Geoacoustic inversion of sub-bottom profile data using an autonomous underwater vehicle equipped with a sound source and towed hydrophone arraya).

Abstract

Numerical and experimental studies were conducted to investigate bottom geoacoustic inversions using arrival time measurements of wide-angle seabed reflections from an autonomous underwater vehicle equipped with a sound source and a towed hydrophone array. To deal with random returns from inhomogeneous seabed sediment, multi-task Gaussian process (GP) regression is utilized to quantify the return variability, which is then input into a Bayesian inversion scheme to inform the data covariance and ultimately update the prior distributions of geoacoustic parameters. Experimental data were collected during the Seabed Characterization Experiment at the New England Mud Patch. This method provides range-dependent geoacoustic parameter estimates in the experiment area with a resolution on the order of ten meters.
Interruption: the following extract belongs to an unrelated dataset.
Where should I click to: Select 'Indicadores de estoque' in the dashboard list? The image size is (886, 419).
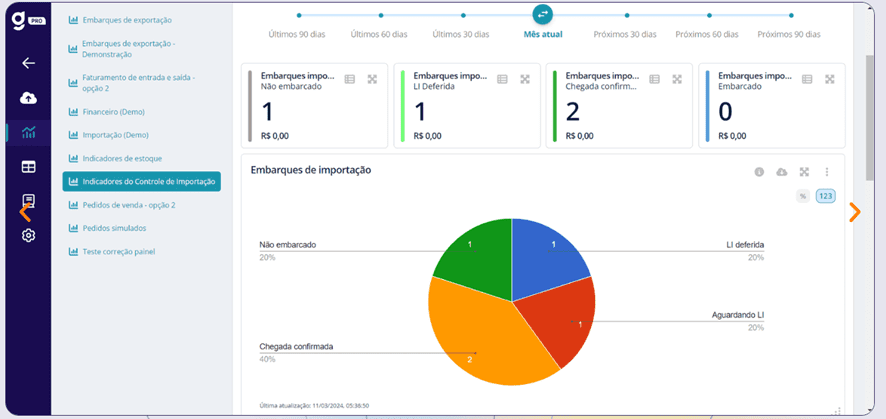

Numerical studies indicate that, for timing data with low variance, arrival times can be used to accurately estimate seabed properties. However, the performance of the inversion model deteriorates as the variance of the seabed reflection travel time data increases. The experimental data exhibit a high level of variance in the sub-bottom timing returns, likely due to the presence of inhomogeneities in the sediment layer and roughness between sediment layers. The mean and variance of the direct path, bottom, and sub-bottom arrival time measurements were calculated using multi-task GP regression. Furthermore, the results show that layer thickness and sound speeds are highly coupled. Additional prior information is required to decouple the ambiguity and uniquely determine seabed properties.